### Goal of the exercise
Set down exactly the lines from the one containing "This screenshot has width=1568, height=641." to the final line of the records below, with every picture omitted.

[Stored records]
╔══
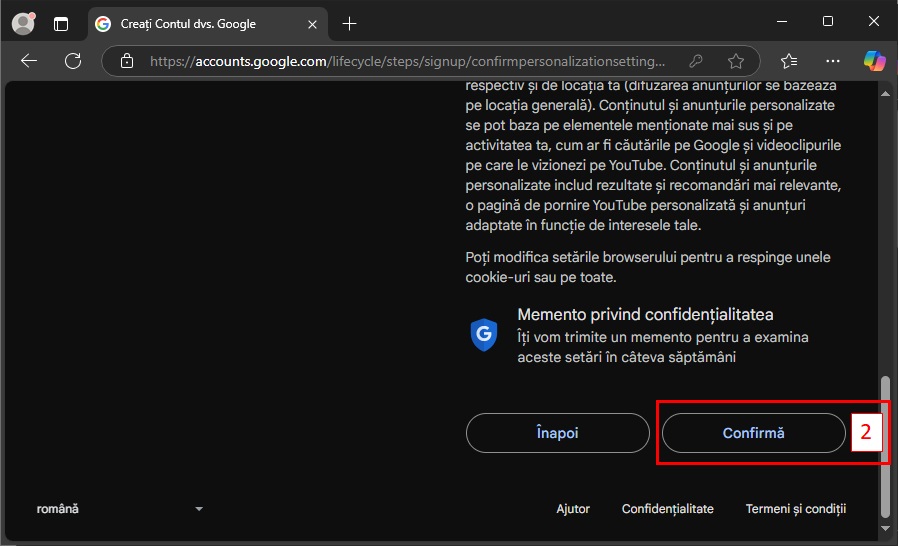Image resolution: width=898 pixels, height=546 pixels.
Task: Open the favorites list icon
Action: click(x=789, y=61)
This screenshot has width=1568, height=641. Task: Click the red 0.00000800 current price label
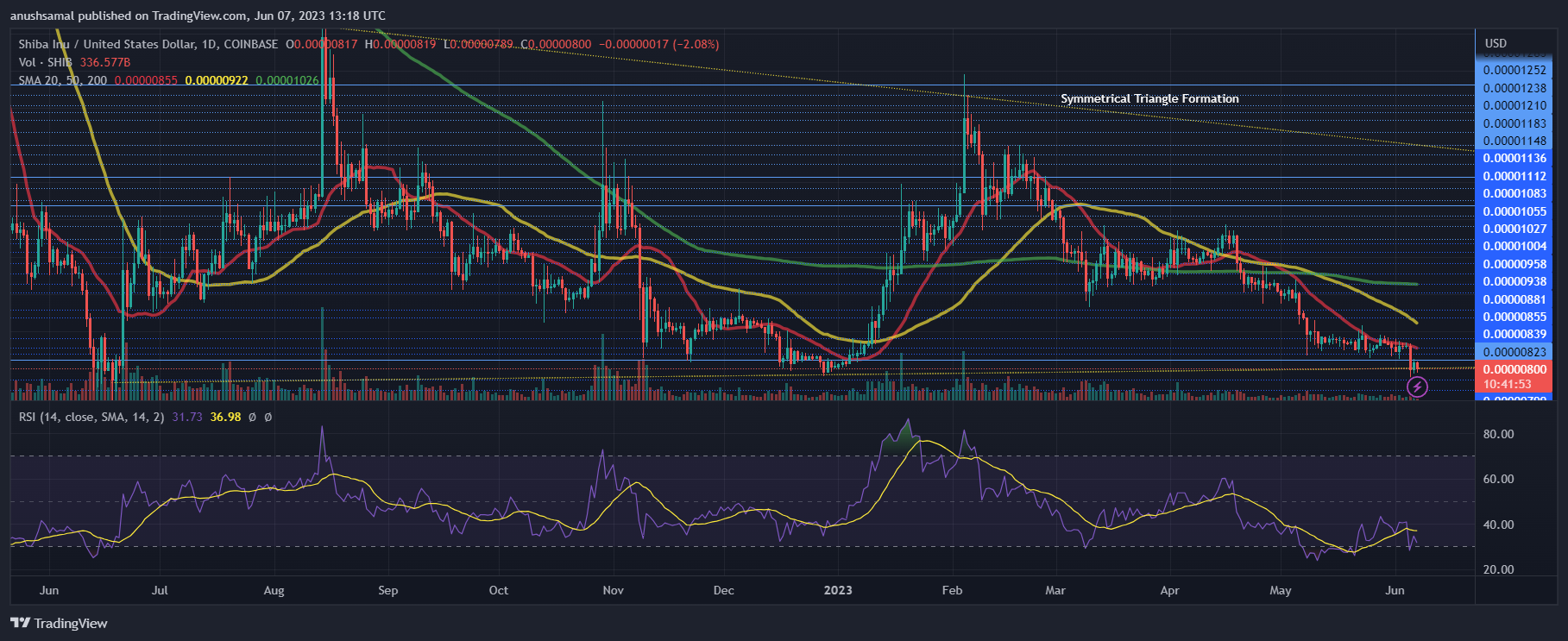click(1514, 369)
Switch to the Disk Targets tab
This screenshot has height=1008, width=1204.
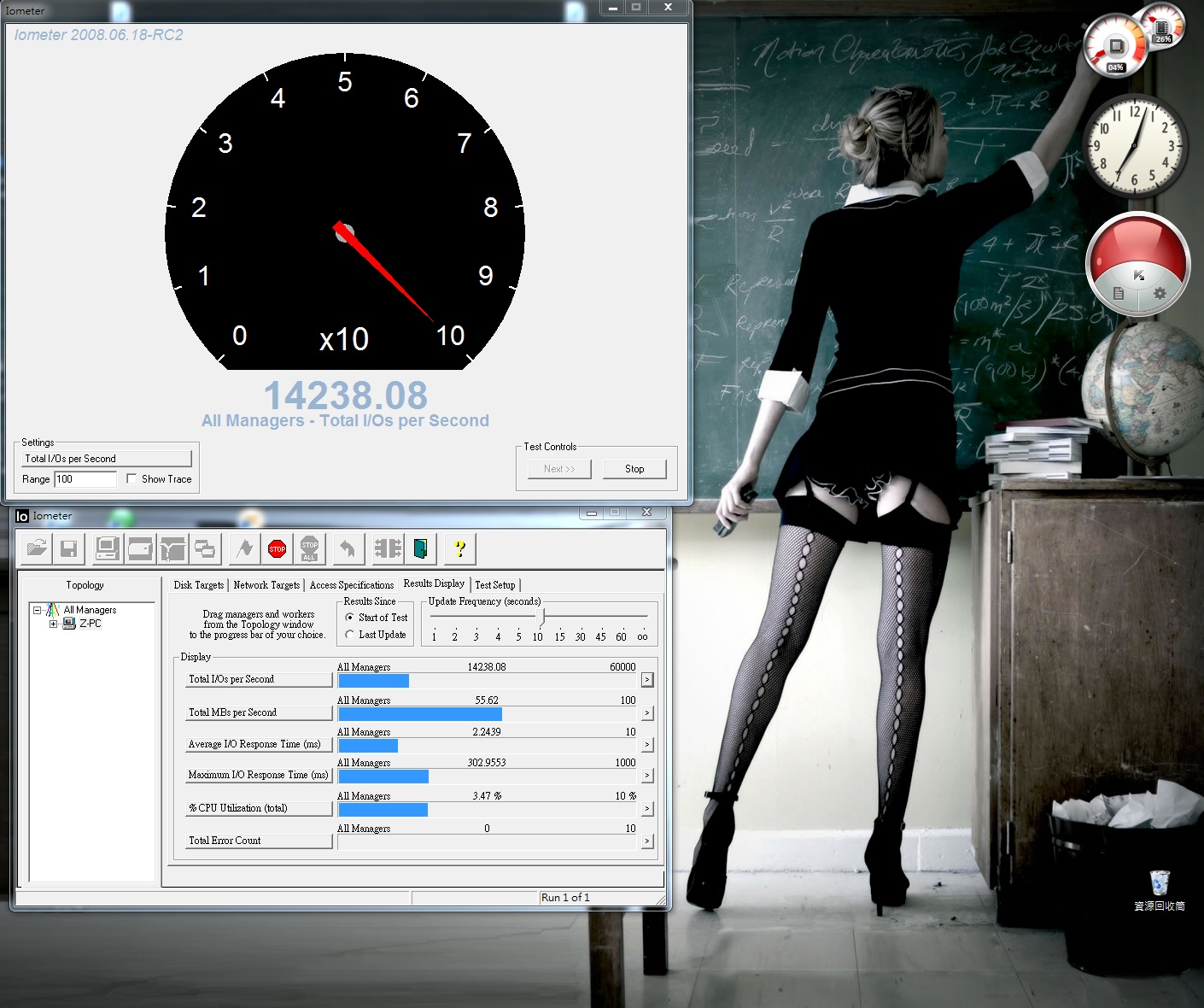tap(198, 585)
╚══
### Your solution
This screenshot has width=1568, height=641. Task: Click the red 0.00000800 current price label
click(1514, 369)
Switch to the Disk Targets tab
This screenshot has height=1008, width=1204.
tap(198, 585)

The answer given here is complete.